L’exception au principe de non sélection d’étudiants inscrits l’année précédente en première année de Master dans l’université proposant le Master 2 visé est quant à elle posée à l’article 2 du décret. Il indique que, pour les formations présentes sur la liste, l’admission en seconde année de Master  pourra « dépendre des capacités d’accueil de l’établissement […] et, éventuellement, être subordonnée au succès à un concours ou à l’examen du dossier du candidat, selon des modalités définies par l’établissement ».

Le décret est d’ores et déjà prêt à être publié. Il doit seulement être soumis demain, lundi 18 avril, pour un simple avis consultatif, au Conseil national de l’enseignement supérieur et de la recherche (Cneser).

Il créera donc deux catégories de Master. Ceux faisant partie des 40%, qui continueront à être sélectifs et qui seront vraisemblablement les plus réputés, et tous les autres qui devront potentiellement accueillir tous les candidats venant de l’université proposant le Master 2. Ceci aura deux conséquences : 1) les Masters ne figurant pas dans la liste seront dévalorisés ; 2) le prestige ou non d’un Master sera gravé dans le marbre par l’administration, à moins qu’un nouveau décret ne soit prit tous les ans, et dans ce cas on peut se demander sur quels critères opaques et non pertinents, comme l’administration en a parfois le secret. Nouvelle lourdeur administrative, nouveau contrôle, nouvelle planification là ou régnait enfin une autonomie de bon aloi.

Les présidents de cinq universités ont réagi à cette annonce en menaçant de fermer purement et simplement les Masters qui ne figureraient pas dans la liste.

Nous nous joignons à cette protestation au nom de tous les étudiants désireux que leur diplôme universitaire conserve un minimum de valeur.

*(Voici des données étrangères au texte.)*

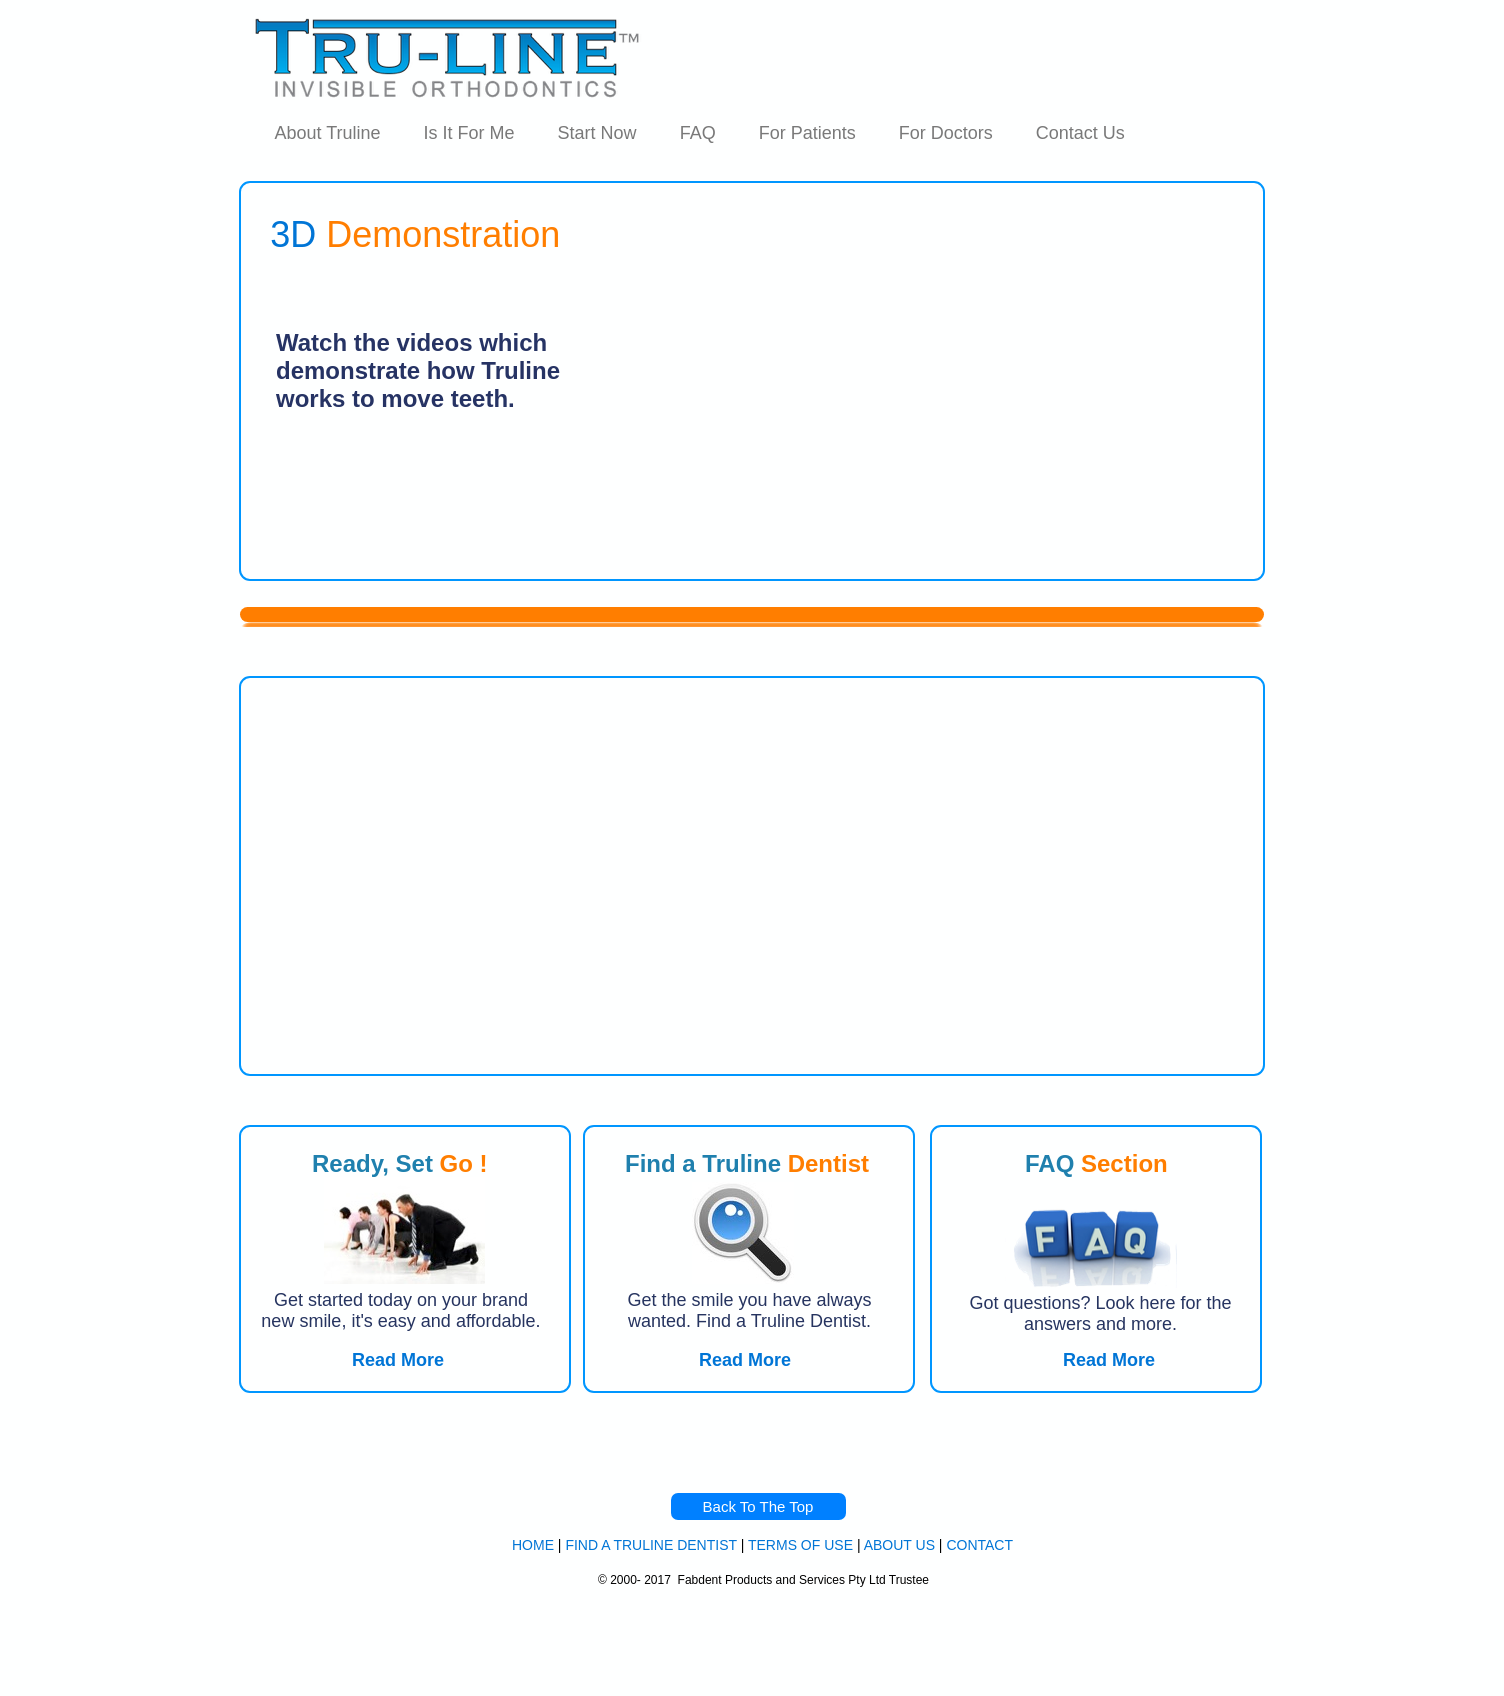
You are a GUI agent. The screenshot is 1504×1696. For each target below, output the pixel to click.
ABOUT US (899, 1545)
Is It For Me (469, 133)
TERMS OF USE (800, 1545)
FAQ (698, 133)
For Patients (807, 133)
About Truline (328, 133)
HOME (533, 1545)
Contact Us (1080, 133)
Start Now (597, 133)
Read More (1109, 1360)
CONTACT (979, 1545)
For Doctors (946, 133)
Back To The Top (758, 1506)
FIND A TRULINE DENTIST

Mais le gouvernement a vu dans cet avis du Conseil d’Etat du 10 février 2016 une aubaine, un gage inespéré pour l’application d’un égalitarisme aveugle. Najat Vallaud-Belkacem a mis méthodiquement en œuvre, au mépris de toute réalité et mesure, un programme qui depuis la capitalisation des matières jusqu’à l’accaparement des fonds de roulement des facultés financièrement vertueuses, vise à saper toute velléité d’excellence dans l’enseignement en général et universitaire en particulier.

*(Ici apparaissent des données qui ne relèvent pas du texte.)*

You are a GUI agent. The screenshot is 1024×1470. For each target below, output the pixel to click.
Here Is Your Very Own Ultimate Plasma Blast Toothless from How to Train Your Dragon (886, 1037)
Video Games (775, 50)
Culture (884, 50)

Les Masters sont la seule alternative crédible aux diplômes de grandes écoles et écoles de commerce. Supprimer leur sélection revient à fermer les filières d’excellence à quiconque ne pourra pas débourser des milliers d’euros pour une scolarité dans les susdites. C’est l’effet pervers de l’idéologie égalitariste, effet de toute doctrine déjà mauvaise en son principe : ils creusent le fossé d’inégalité qu’ils prétendaient combler. Désormais les Français qui travaillent paieront avec leurs impôts une université inapte à donner du travail à leurs enfants (qui resteront donc à charge), à moins de payer encore plus pour des écoles.

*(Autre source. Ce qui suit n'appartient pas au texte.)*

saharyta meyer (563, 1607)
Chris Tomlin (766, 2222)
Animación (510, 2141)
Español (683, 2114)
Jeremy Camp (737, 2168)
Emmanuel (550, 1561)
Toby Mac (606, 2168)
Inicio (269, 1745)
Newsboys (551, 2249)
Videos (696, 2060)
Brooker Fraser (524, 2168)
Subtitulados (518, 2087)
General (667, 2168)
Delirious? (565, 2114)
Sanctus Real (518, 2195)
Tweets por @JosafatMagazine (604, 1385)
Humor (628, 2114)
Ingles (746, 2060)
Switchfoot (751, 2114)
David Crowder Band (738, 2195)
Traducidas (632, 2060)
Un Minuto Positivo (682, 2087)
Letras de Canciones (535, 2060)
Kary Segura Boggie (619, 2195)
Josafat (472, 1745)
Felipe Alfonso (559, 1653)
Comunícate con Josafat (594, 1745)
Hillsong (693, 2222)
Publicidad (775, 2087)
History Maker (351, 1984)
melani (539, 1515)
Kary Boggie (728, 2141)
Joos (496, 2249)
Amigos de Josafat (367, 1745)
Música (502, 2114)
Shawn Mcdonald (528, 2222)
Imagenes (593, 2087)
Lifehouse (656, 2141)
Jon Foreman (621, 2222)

Mais ça, Mme le ministre Vallaud-Belkacem, qui qualifie la sélection de « rétrograde », ne s’en rend sûrement pas compte. L’égalitarisme est une idée à laquelle elle consacre quelques minutes quand son chauffeur l’emmène à l’hôtel particulier ou elle travaille pour un salaire de 15 000 euros. L’égalitarisme est le prétexte de discussions enjouées quand, assis dans des fauteuils Louis XV, elle et ses collaborateurs rêvent autour d’une cheminée en marbre, dans une pièce lambrissée de huit mètres sous plafond avec le parquet qui grince sous le pas des huissiers en livrée astiquant en silence les poignées de porte.

Les cadres de l’UNEF considèrent même qu’en termes de nivellement par le bas il aurait été possible de faire beaucoup mieux. Pour William Martinet, président de ce syndicat, l’accès en Master doit constituer un droit et non la consécration d’un parcours universitaire de qualité. Les blocages et les dégradations liés au projet de loi El Khomri ne lui suffisent apparemment pas, il menace : « ce semestre a été particulièrement agité du fait de la loi travail. Le ministère cherche-t-il à réunir les conditions pour une rentrée universitaire tout aussi chaude ? »

Mais pour les étudiants, les lubies de ces irresponsables idéologues signifient des années de chômage, d’argent perdu et de déclassement.

L’UEP soutient donc sans réserve les présidents d’universités, invite le législateur à supprimer l’article L. 612-6 du Code de l’éducation et appelle tous ceux qui entendent ne pas laisser leurs efforts être foulés au pied à nous rejoindre.